Blending Data Sources
A repository is not limited to only using a single data source.
Sometimes, the repository will use multiple data sources that are holding model objects. For example, the repository might implement a two-level cache (memory plus disk), with the “system of record” being a Web service. For some requests, the repository would need to check some or all of these locations for the data.
Sometimes, while the primary model data resides in one data source, ancillary data resides in another. For example, perhaps the model data contains a URL to an image, or an image URL can be derived from the model data (e.g., an avatar icon). A typical approach is to have the repository ignore that, allowing the UI layer to request the image from an image-loading library (e.g., Picasso, Glide), which serves as its own repository. But if you need to perform transformations on that image, you might find it better to handle that yourself in your own repository. In that case, while most of the model data might come from one place (local database, Web service), other aspects of that model data might come from another place.
The Diceware/Pwned
sample project will demonstrate this, by validating our randomly-generated passphrase to confirm that it has not already been “pwned”.
Pwned Passwords
In the parlance of Troy Hunt, a password is “pwned” if it has appeared in a data breach. Sometimes, the breach is of a database where passwords were held in plaintext (inexplicably). Sometimes, the copied database used hashing, but the hash was weak and passwords could be obtained using rainbow tables and other attacks.

================

**Exercise brief:** Copy out the passage on blending data sources above, word for word and in full.

================

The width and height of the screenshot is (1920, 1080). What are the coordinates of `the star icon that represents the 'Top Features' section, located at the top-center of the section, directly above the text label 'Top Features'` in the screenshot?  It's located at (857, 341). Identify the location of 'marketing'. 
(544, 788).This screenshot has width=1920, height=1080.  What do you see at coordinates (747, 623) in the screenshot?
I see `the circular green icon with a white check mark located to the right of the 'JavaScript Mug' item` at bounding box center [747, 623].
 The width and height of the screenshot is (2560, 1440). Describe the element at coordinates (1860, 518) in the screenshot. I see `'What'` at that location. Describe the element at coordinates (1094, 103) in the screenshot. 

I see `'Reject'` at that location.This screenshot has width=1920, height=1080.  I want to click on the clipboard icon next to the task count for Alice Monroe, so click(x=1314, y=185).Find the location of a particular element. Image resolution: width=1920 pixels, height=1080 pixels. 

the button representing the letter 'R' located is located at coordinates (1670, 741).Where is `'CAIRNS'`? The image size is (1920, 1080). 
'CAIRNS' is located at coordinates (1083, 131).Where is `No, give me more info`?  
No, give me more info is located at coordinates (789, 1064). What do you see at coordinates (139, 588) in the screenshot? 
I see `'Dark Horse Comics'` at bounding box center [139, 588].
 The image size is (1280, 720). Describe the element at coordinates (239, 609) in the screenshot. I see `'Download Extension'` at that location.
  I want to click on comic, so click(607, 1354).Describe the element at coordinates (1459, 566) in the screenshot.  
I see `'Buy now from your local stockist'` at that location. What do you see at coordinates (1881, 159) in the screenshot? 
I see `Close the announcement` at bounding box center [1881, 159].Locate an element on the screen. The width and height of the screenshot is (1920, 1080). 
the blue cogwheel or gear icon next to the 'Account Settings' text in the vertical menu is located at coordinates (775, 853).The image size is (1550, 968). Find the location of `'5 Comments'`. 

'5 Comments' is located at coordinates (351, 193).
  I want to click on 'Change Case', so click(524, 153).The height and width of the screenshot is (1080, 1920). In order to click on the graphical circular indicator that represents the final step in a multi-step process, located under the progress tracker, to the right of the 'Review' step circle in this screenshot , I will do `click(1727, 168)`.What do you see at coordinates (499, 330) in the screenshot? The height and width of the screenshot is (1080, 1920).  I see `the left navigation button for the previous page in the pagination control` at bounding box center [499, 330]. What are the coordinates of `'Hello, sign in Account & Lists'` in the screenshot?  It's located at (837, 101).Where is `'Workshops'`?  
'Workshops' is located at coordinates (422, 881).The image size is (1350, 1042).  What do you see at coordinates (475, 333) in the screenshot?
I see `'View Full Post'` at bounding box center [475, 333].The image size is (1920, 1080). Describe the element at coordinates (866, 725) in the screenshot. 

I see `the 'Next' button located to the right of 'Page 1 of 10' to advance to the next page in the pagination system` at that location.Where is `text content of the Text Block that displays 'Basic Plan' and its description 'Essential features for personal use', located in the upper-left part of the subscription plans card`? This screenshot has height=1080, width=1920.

================

**Response:**
Blending Data Sources
A repository is not limited to only using a single data source.
Sometimes, the repository will use multiple data sources that are holding model objects. For example, the repository might implement a two-level cache (memory plus disk), with the “system of record” being a Web service. For some requests, the repository would need to check some or all of these locations for the data.
Sometimes, while the primary model data resides in one data source, ancillary data resides in another. For example, perhaps the model data contains a URL to an image, or an image URL can be derived from the model data (e.g., an avatar icon). A typical approach is to have the repository ignore that, allowing the UI layer to request the image from an image-loading library (e.g., Picasso, Glide), which serves as its own repository. But if you need to perform transformations on that image, you might find it better to handle that yourself in your own repository. In that case, while most of the model data might come from one place (local database, Web service), other aspects of that model data might come from another place.
The Diceware/Pwned
sample project will demonstrate this, by validating our randomly-generated passphrase to confirm that it has not already been “pwned”.
Pwned Passwords
In the parlance of Troy Hunt, a password is “pwned” if it has appeared in a data breach. Sometimes, the breach is of a database where passwords were held in plaintext (inexplicably). Sometimes, the copied database used hashing, but the hash was weak and passwords could be obtained using rainbow tables and other attacks.